**Extract to read**:
+===+
Samples a single multivariate locally stationary wavelet time series for the given set of transfer function matrices. These are assumed to be lower-triangular (including diagonal) matrices. If the mvEWS is supplied instead, then this is pre-processed by Spectrum2Transfer() to obtain the transfer function matrices.

The Transfer and Spectrum are both mvLSW objects and therefore contain information about defining the wavelet function.

The innovation process is assumed to be second order stationary with expectation zero, orthogonal and unit variance. The first argument of noiseFN must be n and define the number of samples to generate. The function must also return a numerical vector of length n.

The simulate command implements rmvLSW under default arguments unless specified via ....
+===+
[Data on locating elements on screens]
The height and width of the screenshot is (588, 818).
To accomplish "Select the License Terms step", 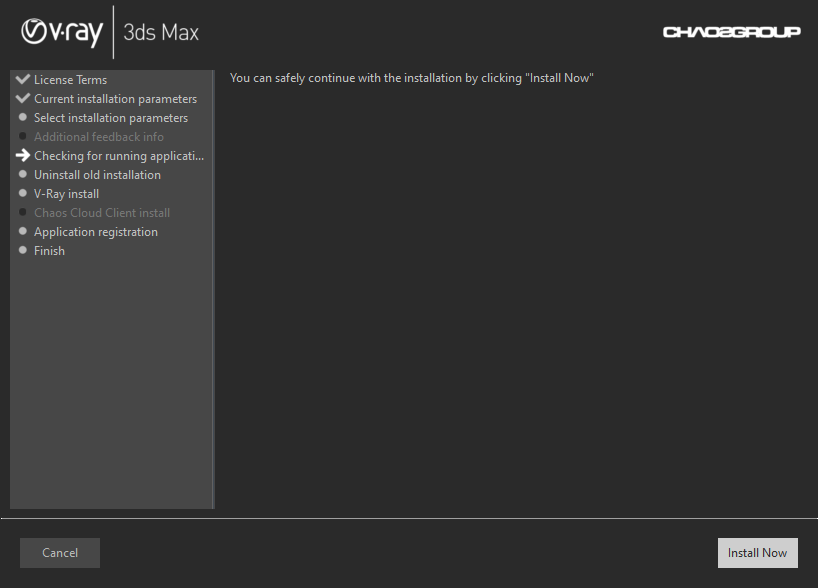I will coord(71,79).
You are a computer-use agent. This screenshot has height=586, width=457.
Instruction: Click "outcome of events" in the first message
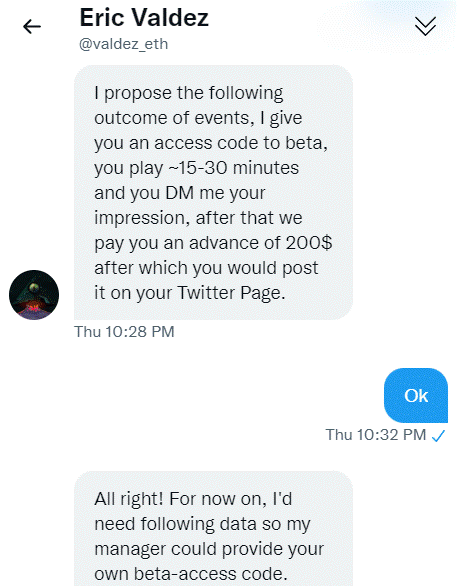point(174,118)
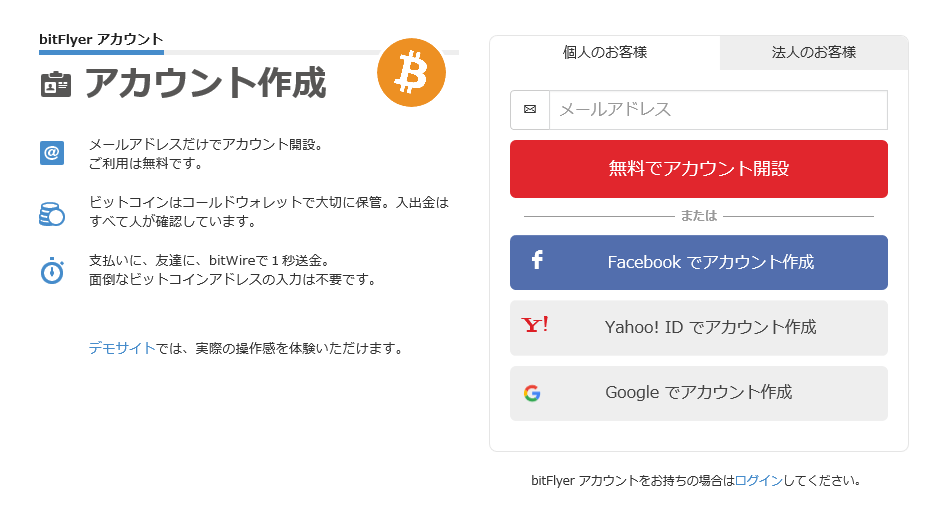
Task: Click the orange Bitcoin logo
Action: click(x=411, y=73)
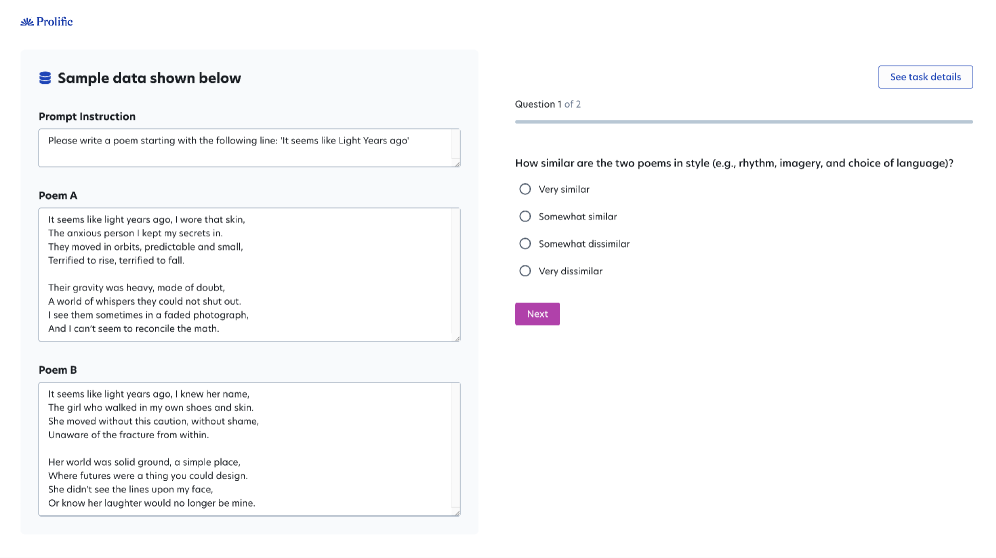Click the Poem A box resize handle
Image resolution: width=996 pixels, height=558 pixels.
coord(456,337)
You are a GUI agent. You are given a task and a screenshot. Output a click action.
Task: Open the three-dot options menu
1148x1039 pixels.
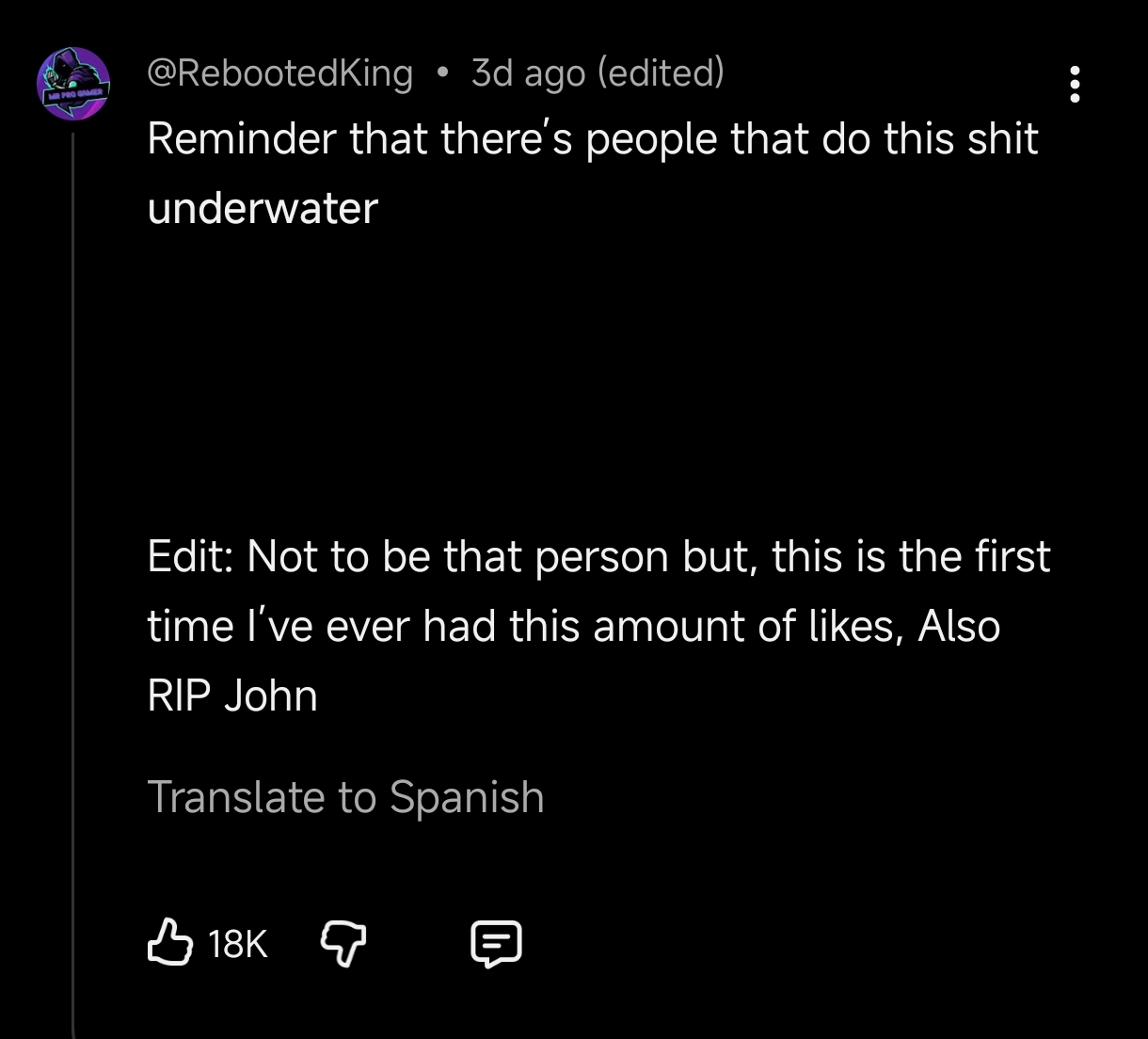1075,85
+===+
**Task**:
Print the whole passage on simulating wavelet time series again, word for word. This data is separate material and has no connection to the text.

**Output of the exercise**:
Samples a single multivariate locally stationary wavelet time series for the given set of transfer function matrices. These are assumed to be lower-triangular (including diagonal) matrices. If the mvEWS is supplied instead, then this is pre-processed by Spectrum2Transfer() to obtain the transfer function matrices.

The Transfer and Spectrum are both mvLSW objects and therefore contain information about defining the wavelet function.

The innovation process is assumed to be second order stationary with expectation zero, orthogonal and unit variance. The first argument of noiseFN must be n and define the number of samples to generate. The function must also return a numerical vector of length n.

The simulate command implements rmvLSW under default arguments unless specified via ....